By Amber Bauer
5th Grade Language Arts Teacher at Conger Elementary School
As teachers, we all know that little pit you feel in your stomach when your principal says, “How would you feel about . . . ?” Six years ago, my principal came to me asking if I would take over a pen pal program that had been started by a teacher from another district. My fifth-grade students would be paired with local senior citizens, and they would write to each other discussing books that they were reading. The concept intrigued me, so I set about figuring out the logistics.
I teach fifth-grade language arts to around 110 students, and I decided it would be easiest if they all read the same book. While students and seniors discussed the book and life in general in their letters, we expanded our learning using other books, classroom activities, and discussion. At the end of the program, we had a party and all of the pen pals met in person.

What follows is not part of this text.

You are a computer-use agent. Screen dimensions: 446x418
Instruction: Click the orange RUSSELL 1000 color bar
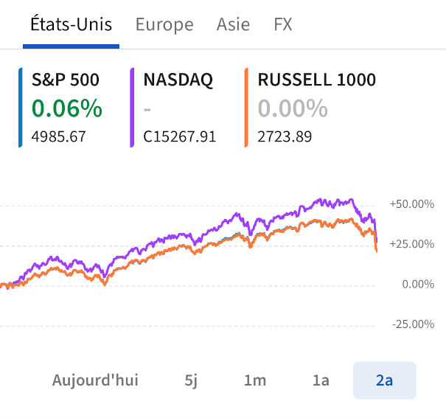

This year, a new community partner joined our program: a local ecological center. They wanted us to use a book that had some kind of farm connection. I spent a long time trying to find the right book. By chance, our librarian was telling me about her new favorite book, Unusual Chickens for the Exceptional Poultry Farmer by Kelly Jones. After the first chapter, I knew this was the book for our program.
I would describe this book as realistic fiction with a lot of facts and a sprinkle of magic. It is also largely told through letters, which makes it the perfect choice for a pen pal project. It was loved by both the seniors and the students. We were able to do a lot of research about chickens, and we even read the books Sophie reads to her chicks and made the migas recipe from the book. After the author learned about our project, she kindly Skyped with our classroom. The kids loved it! Although our district actually has quite a few author visits, this seemed more special since they didn’t have to “share” her with any other grade levels or schools.

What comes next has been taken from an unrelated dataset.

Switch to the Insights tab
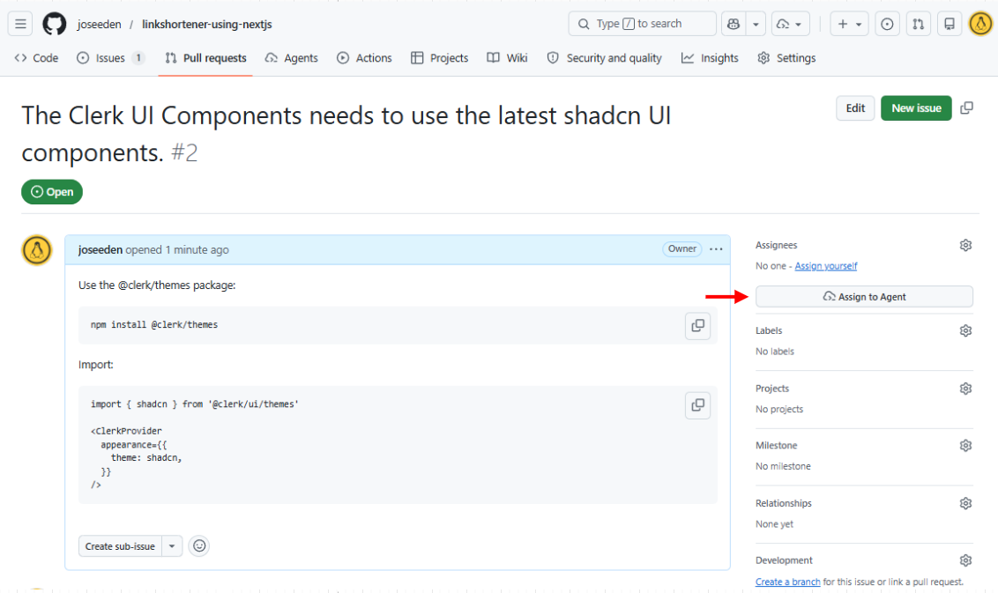The height and width of the screenshot is (593, 998). coord(710,58)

We also had a guest speaker who is a veterinarian and raises chickens. After speaking with her, we incubated eggs. We had a live feed so that students and families could watch the chicks hatch from home. In order to gain the principal’s approval for the project, the kids had to do research and make a presentation about raising chickens. They had to learn how to incubate the eggs and how to care for the chicks. The kids are over the moon in love with the little chicks!
We are currently learning about different kinds of poetry and practicing writing poems about chickens and the book, and we are making a poetry booklet to give to our pen pals at the party. Here is a sample:
Hatching eggs. Pip, crack, peep. Chicks!
There is a chick egg,
It will be hatching today,
It is so cute! Yay!
That leads me to the true magic of this program. Seeing the seniors and students spend time together in person is the stuff teachers’ dreams are made of. In a world where we need more connectedness, this program joins two groups who would otherwise most likely never meet. It builds understanding and compassion where there is often misunderstanding and even distrust. Some matches continue to stay in touch even after the program ends.
I work in a low-SES school, and many of the kids face challenges both in and out of school. The kids who don’t “do school” well always get the most out of this program. I’ve had kids whose letters to their pen pals were the only work they completed all year. Even kids with significant behavioral issues have always been impressive the day of the party. The magic is truly palpable. This program is a lot of work for me personally, but it has been my greatest reward in eighteen years of teaching. What started as a pit in my stomach years ago has grown into a heartwarming project for everyone involved.